WHAT IS BEING ASKED
What appears from the first line of the records below through the line containing "Task: Tap flight number 6016 chip" must be reproduced verbatim.

======== EXCERPTED RECORDS ========

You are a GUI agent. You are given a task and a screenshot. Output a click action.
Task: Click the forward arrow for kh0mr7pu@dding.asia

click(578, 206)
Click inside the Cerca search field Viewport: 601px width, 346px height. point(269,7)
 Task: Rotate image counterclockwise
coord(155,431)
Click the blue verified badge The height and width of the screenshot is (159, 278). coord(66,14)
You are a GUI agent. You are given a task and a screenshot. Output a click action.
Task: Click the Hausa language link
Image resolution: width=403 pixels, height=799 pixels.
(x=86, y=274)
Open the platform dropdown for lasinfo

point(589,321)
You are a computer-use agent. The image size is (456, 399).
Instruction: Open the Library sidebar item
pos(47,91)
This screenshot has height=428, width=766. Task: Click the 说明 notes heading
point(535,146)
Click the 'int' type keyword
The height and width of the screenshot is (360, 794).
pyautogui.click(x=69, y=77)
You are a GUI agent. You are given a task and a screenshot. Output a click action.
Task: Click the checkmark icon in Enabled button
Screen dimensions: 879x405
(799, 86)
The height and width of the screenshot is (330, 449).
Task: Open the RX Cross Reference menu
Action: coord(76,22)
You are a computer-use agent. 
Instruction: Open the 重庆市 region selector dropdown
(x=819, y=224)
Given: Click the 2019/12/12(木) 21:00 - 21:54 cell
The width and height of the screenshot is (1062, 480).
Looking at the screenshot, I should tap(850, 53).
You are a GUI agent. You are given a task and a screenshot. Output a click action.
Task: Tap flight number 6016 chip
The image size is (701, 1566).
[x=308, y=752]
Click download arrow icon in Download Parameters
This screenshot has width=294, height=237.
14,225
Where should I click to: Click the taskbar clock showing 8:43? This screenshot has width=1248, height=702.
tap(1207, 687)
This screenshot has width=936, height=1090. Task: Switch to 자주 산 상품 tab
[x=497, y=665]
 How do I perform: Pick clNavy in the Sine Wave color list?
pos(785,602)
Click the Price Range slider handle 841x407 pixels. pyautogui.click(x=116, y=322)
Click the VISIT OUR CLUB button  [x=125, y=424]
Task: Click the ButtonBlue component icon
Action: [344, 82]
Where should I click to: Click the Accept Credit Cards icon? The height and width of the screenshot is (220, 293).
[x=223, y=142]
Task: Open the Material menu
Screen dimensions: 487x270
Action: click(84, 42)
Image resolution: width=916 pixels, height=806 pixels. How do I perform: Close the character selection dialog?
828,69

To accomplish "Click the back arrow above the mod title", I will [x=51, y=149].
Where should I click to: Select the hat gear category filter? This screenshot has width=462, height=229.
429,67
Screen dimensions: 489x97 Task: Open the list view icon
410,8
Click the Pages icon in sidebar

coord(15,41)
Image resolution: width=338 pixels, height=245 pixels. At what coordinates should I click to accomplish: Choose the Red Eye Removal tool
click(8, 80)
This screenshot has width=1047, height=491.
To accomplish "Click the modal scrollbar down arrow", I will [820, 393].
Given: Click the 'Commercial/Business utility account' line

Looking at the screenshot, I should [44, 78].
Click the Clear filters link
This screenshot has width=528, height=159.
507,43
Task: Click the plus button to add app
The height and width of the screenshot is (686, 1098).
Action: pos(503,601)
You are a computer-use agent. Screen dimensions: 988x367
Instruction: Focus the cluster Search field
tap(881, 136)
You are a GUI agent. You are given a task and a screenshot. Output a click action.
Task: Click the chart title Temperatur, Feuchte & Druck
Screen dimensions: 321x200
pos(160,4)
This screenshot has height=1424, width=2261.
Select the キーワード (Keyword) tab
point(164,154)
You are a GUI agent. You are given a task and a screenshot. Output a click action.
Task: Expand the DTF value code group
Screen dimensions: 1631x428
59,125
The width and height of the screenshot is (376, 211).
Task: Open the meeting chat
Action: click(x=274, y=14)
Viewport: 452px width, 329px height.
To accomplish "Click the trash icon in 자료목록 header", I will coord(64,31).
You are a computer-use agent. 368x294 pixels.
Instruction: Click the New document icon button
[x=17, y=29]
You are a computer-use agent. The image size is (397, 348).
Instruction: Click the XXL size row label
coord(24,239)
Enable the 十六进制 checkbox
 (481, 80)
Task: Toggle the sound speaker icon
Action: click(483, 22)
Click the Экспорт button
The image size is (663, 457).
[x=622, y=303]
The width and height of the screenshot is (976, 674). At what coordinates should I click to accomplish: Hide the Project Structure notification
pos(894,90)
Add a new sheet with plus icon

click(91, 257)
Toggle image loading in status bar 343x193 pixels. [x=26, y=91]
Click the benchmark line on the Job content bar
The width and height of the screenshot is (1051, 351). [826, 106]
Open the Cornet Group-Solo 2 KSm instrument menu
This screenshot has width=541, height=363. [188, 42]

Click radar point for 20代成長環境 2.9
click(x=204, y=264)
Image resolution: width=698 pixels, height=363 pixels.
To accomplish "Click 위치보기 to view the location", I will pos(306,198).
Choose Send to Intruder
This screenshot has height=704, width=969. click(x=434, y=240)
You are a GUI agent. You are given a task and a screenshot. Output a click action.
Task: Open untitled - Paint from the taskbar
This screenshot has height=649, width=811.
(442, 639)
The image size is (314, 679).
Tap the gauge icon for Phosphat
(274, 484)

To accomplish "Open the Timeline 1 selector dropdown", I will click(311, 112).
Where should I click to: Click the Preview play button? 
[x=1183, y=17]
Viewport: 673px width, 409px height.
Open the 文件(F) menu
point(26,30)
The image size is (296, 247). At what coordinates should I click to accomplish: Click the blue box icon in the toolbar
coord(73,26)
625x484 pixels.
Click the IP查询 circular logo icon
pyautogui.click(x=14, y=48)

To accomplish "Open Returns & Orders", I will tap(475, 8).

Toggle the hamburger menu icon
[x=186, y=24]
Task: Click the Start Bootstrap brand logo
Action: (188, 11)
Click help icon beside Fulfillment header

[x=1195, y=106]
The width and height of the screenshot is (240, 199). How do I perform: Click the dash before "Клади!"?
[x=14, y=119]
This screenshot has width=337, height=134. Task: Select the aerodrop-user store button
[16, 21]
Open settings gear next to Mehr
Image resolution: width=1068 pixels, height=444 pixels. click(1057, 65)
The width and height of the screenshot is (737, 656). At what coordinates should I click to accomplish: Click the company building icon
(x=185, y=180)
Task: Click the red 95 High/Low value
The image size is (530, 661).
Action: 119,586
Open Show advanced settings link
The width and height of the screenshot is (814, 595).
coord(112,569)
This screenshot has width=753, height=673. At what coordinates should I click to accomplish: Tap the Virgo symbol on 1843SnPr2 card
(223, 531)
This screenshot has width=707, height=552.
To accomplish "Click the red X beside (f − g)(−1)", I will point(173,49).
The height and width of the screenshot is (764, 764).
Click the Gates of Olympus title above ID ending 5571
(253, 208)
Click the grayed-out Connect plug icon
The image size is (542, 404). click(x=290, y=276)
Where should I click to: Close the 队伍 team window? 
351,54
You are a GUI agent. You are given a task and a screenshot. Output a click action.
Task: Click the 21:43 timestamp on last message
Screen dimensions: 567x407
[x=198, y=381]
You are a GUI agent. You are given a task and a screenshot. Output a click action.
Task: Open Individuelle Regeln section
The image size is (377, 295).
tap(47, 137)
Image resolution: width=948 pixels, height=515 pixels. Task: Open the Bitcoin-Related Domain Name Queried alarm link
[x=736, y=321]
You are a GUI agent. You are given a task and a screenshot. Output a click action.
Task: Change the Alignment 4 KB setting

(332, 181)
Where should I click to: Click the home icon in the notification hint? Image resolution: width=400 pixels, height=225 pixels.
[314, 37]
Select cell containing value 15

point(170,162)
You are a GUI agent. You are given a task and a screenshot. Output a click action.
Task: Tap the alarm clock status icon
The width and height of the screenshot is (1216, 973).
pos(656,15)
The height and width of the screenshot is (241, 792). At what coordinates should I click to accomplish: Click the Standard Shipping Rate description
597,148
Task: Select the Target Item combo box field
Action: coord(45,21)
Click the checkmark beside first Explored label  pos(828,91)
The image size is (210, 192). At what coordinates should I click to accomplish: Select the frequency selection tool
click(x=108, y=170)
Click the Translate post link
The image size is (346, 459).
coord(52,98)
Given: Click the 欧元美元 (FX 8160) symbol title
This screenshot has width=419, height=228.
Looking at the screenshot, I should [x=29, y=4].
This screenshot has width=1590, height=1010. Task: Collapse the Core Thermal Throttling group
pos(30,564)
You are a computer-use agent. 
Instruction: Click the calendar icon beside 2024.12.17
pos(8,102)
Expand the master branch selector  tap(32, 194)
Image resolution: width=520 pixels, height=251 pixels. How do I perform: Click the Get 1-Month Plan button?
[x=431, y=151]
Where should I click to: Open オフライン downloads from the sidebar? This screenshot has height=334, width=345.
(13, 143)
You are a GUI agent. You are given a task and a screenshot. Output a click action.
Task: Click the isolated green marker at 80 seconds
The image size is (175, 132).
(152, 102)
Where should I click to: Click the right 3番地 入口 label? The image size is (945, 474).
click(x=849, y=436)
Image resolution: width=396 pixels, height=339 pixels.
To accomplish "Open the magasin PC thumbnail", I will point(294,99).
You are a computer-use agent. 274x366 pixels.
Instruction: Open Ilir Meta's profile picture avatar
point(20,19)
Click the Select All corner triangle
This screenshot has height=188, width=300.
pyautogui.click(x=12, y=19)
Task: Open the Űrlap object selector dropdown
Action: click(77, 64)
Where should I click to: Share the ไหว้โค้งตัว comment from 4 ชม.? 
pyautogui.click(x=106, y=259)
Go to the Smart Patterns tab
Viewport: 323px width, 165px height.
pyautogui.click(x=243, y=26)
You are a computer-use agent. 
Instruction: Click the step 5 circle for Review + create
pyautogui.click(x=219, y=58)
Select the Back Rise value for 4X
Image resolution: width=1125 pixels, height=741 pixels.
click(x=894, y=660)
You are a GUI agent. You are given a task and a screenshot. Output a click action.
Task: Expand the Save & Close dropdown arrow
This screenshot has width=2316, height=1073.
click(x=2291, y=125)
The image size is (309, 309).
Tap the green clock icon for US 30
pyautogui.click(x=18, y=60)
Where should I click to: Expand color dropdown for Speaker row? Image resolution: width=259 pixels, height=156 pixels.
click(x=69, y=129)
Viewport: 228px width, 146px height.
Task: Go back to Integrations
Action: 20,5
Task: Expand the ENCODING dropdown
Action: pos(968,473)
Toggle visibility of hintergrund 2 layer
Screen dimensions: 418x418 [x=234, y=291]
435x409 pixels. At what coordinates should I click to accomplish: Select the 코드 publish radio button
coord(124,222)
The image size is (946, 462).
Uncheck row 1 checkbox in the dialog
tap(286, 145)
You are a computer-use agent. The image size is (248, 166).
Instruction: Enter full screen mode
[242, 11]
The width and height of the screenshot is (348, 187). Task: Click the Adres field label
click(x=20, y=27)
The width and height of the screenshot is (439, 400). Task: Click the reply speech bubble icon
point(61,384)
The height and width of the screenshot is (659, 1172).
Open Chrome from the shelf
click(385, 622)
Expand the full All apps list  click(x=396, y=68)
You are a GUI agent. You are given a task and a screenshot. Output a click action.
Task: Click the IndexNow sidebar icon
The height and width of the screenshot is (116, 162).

========

REPLY
You are a GUI agent. You are given a task and a screenshot. Output a click action.
Task: Click the forward arrow for kh0mr7pu@dding.asia

click(578, 206)
Click inside the Cerca search field Viewport: 601px width, 346px height. point(269,7)
 Task: Rotate image counterclockwise
coord(155,431)
Click the blue verified badge The height and width of the screenshot is (159, 278). coord(66,14)
You are a GUI agent. You are given a task and a screenshot. Output a click action.
Task: Click the Hausa language link
Image resolution: width=403 pixels, height=799 pixels.
(x=86, y=274)
Open the platform dropdown for lasinfo

point(589,321)
You are a computer-use agent. The image size is (456, 399).
Instruction: Open the Library sidebar item
pos(47,91)
This screenshot has height=428, width=766. Task: Click the 说明 notes heading
point(535,146)
Click the 'int' type keyword
The height and width of the screenshot is (360, 794).
pyautogui.click(x=69, y=77)
You are a GUI agent. You are given a task and a screenshot. Output a click action.
Task: Click the checkmark icon in Enabled button
Screen dimensions: 879x405
(799, 86)
The height and width of the screenshot is (330, 449).
Task: Open the RX Cross Reference menu
Action: coord(76,22)
You are a computer-use agent. 
Instruction: Open the 重庆市 region selector dropdown
(x=819, y=224)
Given: Click the 2019/12/12(木) 21:00 - 21:54 cell
The width and height of the screenshot is (1062, 480).
Looking at the screenshot, I should tap(850, 53).
You are a GUI agent. You are given a task and a screenshot. Output a click action.
Task: Tap flight number 6016 chip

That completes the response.